Changes: The most significant change is Islam’s economic impact on Europe. At first, Europe depended on the Muslim traders to bring them the newest technology from as far as China.  Thanks to inventions brought by the Muslim traders, Europeans were able to establish their own trade relations with Asia, no longer relying on the Muslims.  Politically, Islam begins the millennium in a prominent position in Muslim Spain. However, it eventually falls to Christianity. There is further political conflict with Christianity during the Crusades. Lastly, Islam reestablishes dominance in the Ottoman Empire, but the Ottomans also begin to decline after Suleiman’s reign.

Continuities: Islam was constantly imparting culture on Europe.  This is because they always had some type of contact, whether it be good or bad. They shared their own culture, and also brought Asian culture. More importantly, they reintroduced the works of Aristotle, Plato, and Socrates to name a few, who had long been forgotten in Europe.  Europeans saw the advances the Muslims had made in the arts and sciences, Now, they were inspired to bring Europe out of the darkness.

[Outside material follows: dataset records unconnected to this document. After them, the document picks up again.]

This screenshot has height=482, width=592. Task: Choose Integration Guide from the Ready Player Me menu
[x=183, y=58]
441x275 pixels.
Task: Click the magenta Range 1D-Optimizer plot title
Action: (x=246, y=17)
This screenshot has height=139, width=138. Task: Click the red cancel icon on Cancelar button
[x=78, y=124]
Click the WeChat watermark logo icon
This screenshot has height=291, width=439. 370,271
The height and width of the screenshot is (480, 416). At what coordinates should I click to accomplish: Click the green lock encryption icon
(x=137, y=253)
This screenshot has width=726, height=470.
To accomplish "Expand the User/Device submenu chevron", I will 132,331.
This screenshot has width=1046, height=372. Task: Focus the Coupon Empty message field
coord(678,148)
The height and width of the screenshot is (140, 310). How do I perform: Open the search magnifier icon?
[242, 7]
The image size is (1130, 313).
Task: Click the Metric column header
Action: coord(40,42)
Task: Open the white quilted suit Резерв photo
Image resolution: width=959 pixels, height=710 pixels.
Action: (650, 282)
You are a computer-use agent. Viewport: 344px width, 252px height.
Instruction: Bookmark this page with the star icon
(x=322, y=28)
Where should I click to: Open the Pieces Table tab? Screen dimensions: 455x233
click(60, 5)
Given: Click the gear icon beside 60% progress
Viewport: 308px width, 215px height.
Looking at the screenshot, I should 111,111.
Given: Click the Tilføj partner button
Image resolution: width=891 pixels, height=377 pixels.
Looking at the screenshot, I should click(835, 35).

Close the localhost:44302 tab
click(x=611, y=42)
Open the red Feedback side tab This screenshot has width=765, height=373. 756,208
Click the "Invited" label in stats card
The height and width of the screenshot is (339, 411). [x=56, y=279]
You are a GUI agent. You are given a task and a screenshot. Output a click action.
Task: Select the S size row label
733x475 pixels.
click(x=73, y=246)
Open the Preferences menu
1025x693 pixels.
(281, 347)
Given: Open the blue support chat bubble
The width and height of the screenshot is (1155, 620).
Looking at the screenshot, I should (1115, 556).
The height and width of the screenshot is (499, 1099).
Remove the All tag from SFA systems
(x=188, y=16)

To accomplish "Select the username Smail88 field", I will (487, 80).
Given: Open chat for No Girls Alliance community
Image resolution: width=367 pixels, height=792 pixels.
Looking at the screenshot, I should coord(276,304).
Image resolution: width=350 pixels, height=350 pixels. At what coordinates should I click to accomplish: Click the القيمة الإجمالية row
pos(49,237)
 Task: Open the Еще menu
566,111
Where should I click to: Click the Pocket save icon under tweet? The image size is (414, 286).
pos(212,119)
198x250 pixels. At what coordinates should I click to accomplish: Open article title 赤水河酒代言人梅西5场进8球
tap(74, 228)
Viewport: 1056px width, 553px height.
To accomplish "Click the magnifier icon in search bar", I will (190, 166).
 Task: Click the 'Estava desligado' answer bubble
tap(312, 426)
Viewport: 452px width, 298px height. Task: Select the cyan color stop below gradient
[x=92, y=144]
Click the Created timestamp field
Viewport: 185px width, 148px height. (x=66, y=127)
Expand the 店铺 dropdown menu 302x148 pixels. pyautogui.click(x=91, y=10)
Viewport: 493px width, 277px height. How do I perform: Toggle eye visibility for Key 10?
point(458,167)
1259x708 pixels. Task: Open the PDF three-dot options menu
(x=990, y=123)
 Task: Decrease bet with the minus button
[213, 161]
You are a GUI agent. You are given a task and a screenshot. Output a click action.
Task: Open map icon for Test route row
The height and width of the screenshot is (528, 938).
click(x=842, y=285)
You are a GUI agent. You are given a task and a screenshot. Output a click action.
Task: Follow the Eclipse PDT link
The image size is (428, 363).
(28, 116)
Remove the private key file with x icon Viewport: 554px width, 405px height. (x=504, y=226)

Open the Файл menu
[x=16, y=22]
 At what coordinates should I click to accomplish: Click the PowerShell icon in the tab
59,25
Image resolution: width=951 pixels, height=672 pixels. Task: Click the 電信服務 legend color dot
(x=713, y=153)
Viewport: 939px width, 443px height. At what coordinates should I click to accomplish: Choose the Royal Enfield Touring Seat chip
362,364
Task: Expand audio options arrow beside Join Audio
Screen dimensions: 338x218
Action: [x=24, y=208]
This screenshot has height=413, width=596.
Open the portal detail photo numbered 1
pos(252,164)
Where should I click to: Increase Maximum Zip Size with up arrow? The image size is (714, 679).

THESIS: Between 1000 and 1750, the Muslims were continuously sharing not only their own ways, but also introducing Asian innovations and reintroducing the works of the classical civilizations to Europe. However, culturally, economically, and politically, the degree of influence the Muslims held fluctuated due to conflicts with the Christians, new technological advances, and the decline of Ottoman dominance.